Multiple interaction of fructose 1,6-bisphosphate and other effectors on phosphoenolpyruvate carboxylase from Brevibacterium flavum and its aspartate-producing mutant.

Abstract

Phosphoenolpyruvate (PEP) carboxylase purified from Brevibacterium flavum was specifically activated by fructose 1, 6-bisphosphate (FBP). The other intermediates of sugar metabolism or their structural analogues did not influence the activity. FBP decreased the apparent Km for PEP but did not affect that for another substrate, bicarbonate, or the apparent maximum velocity for PEP. The dissociation constants for FBP from enzyme-FBP and enzyme-PEP-FBP complex were 63 and 32 μM, respectively, being almost equivalent to those for acetyl-CoA. Synergistic activation by FBP and acetyl-CoA was not observed with the B. flavum enzyme, unlike the Escherichia coli enzyme.

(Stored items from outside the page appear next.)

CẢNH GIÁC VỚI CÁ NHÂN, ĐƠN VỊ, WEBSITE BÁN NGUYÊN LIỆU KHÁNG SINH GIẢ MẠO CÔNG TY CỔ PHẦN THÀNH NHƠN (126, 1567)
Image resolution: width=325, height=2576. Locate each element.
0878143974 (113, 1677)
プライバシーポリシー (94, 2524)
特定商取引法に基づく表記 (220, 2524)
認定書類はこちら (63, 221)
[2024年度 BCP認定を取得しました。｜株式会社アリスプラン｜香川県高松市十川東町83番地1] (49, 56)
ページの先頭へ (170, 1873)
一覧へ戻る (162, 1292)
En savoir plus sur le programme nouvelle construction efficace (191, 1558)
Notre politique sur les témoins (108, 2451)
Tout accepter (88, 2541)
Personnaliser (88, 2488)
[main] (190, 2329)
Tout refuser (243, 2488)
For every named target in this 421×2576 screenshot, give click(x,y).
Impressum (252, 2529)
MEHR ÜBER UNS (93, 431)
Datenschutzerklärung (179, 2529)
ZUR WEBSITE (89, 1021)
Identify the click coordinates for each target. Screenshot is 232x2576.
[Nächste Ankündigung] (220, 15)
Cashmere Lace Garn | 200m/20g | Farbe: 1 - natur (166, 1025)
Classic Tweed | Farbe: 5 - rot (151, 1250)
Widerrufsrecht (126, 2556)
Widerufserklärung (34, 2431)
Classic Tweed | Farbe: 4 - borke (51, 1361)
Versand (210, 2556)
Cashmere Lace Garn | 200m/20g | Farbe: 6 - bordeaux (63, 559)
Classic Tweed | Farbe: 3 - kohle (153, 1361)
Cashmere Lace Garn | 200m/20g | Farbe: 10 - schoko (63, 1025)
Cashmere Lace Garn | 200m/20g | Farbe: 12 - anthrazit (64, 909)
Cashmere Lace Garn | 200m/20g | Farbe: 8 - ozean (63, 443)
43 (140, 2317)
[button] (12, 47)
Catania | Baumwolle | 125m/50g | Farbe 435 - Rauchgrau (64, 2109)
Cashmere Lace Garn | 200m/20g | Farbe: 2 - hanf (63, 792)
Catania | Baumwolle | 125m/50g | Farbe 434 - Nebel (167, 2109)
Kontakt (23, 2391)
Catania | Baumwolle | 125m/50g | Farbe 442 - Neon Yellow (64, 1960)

FBP, like acetyl-CoA, was kinetically competitive with aspartate. With respect to another feedback inhibitor, 2-oxoglutarate, acetyl-CoA was non-competitive, whereas FBP was of mixed-type, i.e., FBP but not acetyl-CoA prevented 2-oxoglutarate from binding to the enzyme to a certain extent. Homotropic cooperativity was observed only with FBP but not with acetyl-CoA in the absence of inhibitors. Cooperativities of FBP and acetyl-CoA were increased by aspartate but not by 2-oxoglutarate. In the aspartate-overproducing mutant enzyme, the Michaelis constant for PEP was decreased, whereas the inhibitor constant for aspartate with or without simultaneous addition of 2-oxoglutarate and the activator constants for FBP and acetyl-CoA were increased. The decreased Michaelis constant for PEP was comparable to the apparent Km of the wild-type enzyme for PEP in the presence of the saturated concentration of FBP, and would result in a further decrease in the affinity of the mutant enzyme for aspartate.